A questão é complexa e não quero discuti-la em profundidade. O autor fala do seu projecto aqui e aqui. Explica-o, explica-se. O The New York Times, para o qual trabalha, também o apresenta: aqui. O leitor que forme a sua opinião. O que me surpreende é que este projecto, segundo creio, não pareceu suscitar controvérsia e debate, tendo sido aclamado pela crítica e até já premiado. Porventura, a existirem reacções negativas, elas surgirão dos defensores da intervenção norte-americana no Afeganistão e no Iraque, possuindo, pois, contornos político-ideológicos que nos afastam do ponto que me interessa discutir.     

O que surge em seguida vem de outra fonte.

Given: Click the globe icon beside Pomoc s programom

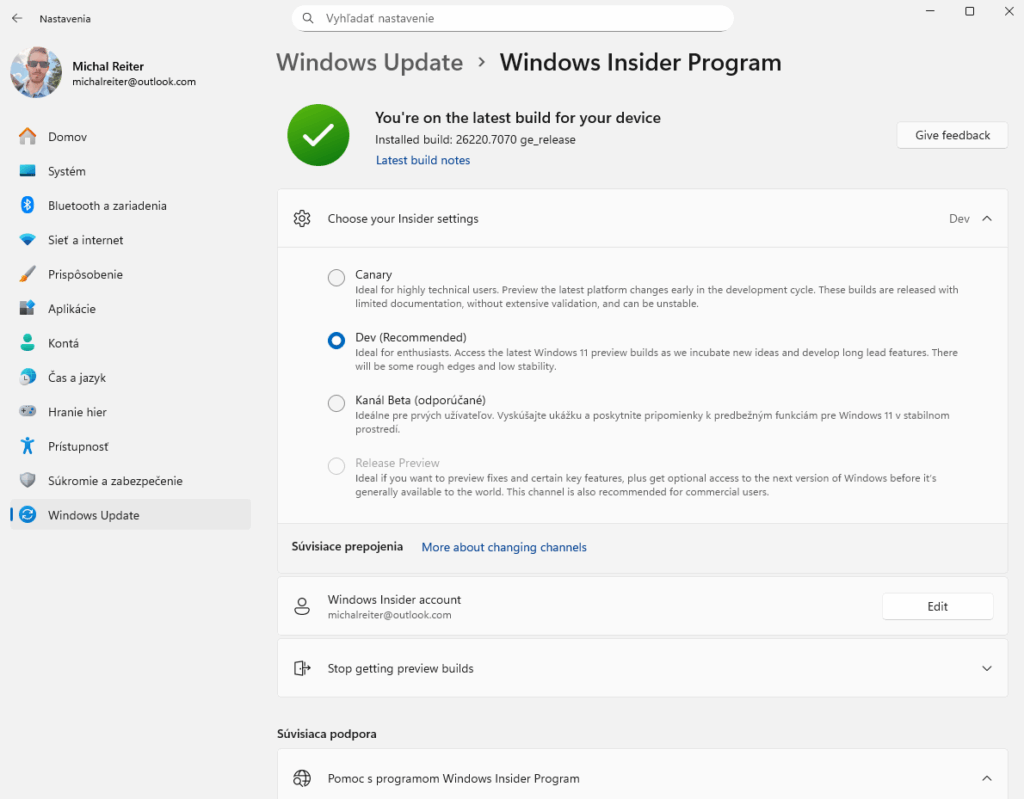Looking at the screenshot, I should 302,777.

É certo que muitos projectos desta natureza comportam sempre um ineliminável risco de manipulação emocional e até de intrusão na privacidade alheia. Esse risco é potenciado sempre que o fotógrafo busca um perspectiva diferente  sobre uma realidade já conhecida e observada. Aliás, quanto mais uma realidade foi escrutinada mais a busca de originalidade conduz os autores por caminhos que suscitam nuitas interrogações, sobretudo do foro ético. Quem percorrer as páginas de The Last Album. Eyes from the ashes of Auschwitz-Birkenau, organizado por Ann Weiss, que reúne imagens de álbuns de família de vítimas do Holocausto, com fotografias de infância, de festas e casamentos, de férias felizes, compreenderá decerto a que me refiro. O mesmo ocorre, por exemplo, com o projecto Ausencias (2006), do argentino Gustavo Germano, que se baseia em imagens antigas da vida doméstica de desaparecidos durante a ditadura militar.   

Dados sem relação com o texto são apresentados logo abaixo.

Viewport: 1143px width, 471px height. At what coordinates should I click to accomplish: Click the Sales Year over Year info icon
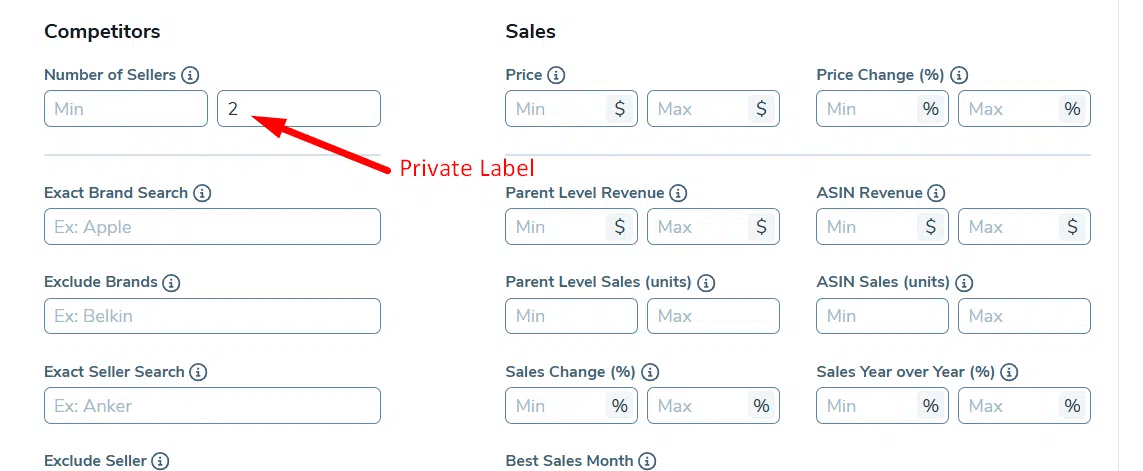click(x=1009, y=372)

Ashley Gilbertson quis captar a realidade da guerra de uma forma menos usual e mais subtil daquela a que estamos acostumados. Mas, o que é paradoxal, parece faltar justamente alguma subtileza na sua abordagem. Existe aqui uma estranha perda de autocontenção e até, de certo modo, alguma falta de inteligência do olhar, ao contrário do que sucede, por exemplo, nos trabalhos de Taryn Simon, com realce para A Living Man Declared Dead and Other Chapters, que afortunadamente vi na Tate Modern em Julho do ano passado. Em breve gostaria de falar de Taryn Simon.